Page excerpt:
Robert P. George


Robert Peter George is an American legal scholar, political philosopher, and public intellectual who serves as the sixth McCormick Professor of Jurisprudence and Director of the James Madison Program in American Ideals and Institutions at Princeton University. He lectures on constitutional interpretation, civil liberties, philosophy of law, and political philosophy. George, a Catholic, is considered one of the country's leading conservative intellectuals.
In addition to his professorship at Princeton, he is the Herbert W. Vaughan senior fellow at the Witherspoon Institute, a research fellow at the Notre Dame Center for Ethics and Culture, and is frequently a Visiting Professor at Harvard Law School.

Early life and education

George was born on July 10, 1955, and is of Syrian and Italian descent. He grew up in Morgantown, West Virginia, the grandson of immigrant coal miners. He was educated at Swarthmore College, Harvard Law School, Harvard Divinity School, and University of Oxford. As a doctoral student at Oxford, he studied philosophy of law under the supervision of John Finnis and Joseph Raz, and served as a Lecturer in Jurisprudence in New College.

Exercise objective: Please carry on the biography of Robert P. George above, picking up after its final sentence.

Portion of a data file
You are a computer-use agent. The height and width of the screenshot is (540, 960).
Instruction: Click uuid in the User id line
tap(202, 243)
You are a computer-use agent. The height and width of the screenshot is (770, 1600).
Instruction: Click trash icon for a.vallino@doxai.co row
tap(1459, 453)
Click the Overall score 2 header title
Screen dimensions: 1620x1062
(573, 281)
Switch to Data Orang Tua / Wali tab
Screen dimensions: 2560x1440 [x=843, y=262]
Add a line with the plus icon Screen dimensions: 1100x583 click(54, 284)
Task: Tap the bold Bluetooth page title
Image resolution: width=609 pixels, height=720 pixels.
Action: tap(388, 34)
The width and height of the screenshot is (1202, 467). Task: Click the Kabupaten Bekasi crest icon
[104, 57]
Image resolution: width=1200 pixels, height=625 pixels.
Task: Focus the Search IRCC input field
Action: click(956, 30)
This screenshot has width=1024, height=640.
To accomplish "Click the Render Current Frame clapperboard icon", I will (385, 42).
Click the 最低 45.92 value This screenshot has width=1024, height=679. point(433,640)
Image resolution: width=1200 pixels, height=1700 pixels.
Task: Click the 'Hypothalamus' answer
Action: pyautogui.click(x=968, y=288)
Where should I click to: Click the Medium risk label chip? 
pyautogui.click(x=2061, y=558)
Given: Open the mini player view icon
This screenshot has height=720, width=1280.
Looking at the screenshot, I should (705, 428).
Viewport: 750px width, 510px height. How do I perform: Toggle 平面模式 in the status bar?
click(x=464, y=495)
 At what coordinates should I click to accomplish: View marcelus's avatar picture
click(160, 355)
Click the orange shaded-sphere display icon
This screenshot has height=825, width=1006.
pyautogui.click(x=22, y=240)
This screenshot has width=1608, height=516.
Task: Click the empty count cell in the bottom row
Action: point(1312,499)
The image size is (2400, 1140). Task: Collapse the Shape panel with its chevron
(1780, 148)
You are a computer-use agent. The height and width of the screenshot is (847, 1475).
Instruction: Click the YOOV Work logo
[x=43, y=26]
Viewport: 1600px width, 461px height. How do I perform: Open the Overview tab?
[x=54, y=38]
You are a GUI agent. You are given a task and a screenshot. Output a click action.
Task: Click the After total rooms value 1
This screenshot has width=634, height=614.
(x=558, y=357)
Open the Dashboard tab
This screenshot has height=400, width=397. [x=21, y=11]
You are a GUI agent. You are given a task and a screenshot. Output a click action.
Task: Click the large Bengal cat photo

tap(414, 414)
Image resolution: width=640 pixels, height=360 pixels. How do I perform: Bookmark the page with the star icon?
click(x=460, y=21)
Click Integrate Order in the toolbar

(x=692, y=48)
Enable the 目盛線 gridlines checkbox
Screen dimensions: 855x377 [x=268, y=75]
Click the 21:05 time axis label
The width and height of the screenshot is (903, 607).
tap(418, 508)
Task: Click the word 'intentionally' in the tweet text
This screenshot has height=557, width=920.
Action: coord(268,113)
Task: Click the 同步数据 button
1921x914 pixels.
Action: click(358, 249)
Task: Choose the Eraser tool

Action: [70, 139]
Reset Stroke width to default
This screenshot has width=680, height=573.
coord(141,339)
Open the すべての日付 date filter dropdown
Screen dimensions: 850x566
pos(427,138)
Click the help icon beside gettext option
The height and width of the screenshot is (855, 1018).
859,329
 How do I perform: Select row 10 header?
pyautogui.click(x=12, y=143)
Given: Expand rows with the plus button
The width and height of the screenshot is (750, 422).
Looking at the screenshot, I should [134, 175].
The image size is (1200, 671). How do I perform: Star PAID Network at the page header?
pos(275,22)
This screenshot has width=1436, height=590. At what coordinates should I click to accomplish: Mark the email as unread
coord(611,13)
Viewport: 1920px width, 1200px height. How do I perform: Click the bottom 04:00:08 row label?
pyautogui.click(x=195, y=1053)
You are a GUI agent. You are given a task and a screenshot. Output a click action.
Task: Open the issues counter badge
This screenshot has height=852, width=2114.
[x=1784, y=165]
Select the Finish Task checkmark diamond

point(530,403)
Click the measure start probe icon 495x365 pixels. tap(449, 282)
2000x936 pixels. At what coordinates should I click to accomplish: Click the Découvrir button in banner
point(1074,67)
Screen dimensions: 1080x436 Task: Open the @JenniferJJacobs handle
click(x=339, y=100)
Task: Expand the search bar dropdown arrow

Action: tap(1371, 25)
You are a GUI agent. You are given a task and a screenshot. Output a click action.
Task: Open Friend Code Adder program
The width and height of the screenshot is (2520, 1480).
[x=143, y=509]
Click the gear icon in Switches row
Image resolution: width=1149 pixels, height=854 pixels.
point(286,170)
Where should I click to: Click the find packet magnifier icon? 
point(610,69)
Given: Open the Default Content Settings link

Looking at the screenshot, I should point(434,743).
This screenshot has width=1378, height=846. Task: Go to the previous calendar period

Task output:
Academic career

George joined the faculty of Princeton University as an instructor in 1985, and in the following year became a tenure-track assistant professor. He spent 1988–89 on sabbatical leave as a Visiting Fellow in Law at Oxford University, working on his book Making Men Moral: Civil Liberties and Public Morality. George was promoted to associate professor with tenure at Princeton in 1994, and to professor in 1999, being named to Princeton's McCormick Chair of Jurisprudence, a celebrated endowed professorship previously held by Woodrow Wilson, Edward S. Corwin, Alpheus T. Mason, William F. Willoughby, and Walter F. Murphy.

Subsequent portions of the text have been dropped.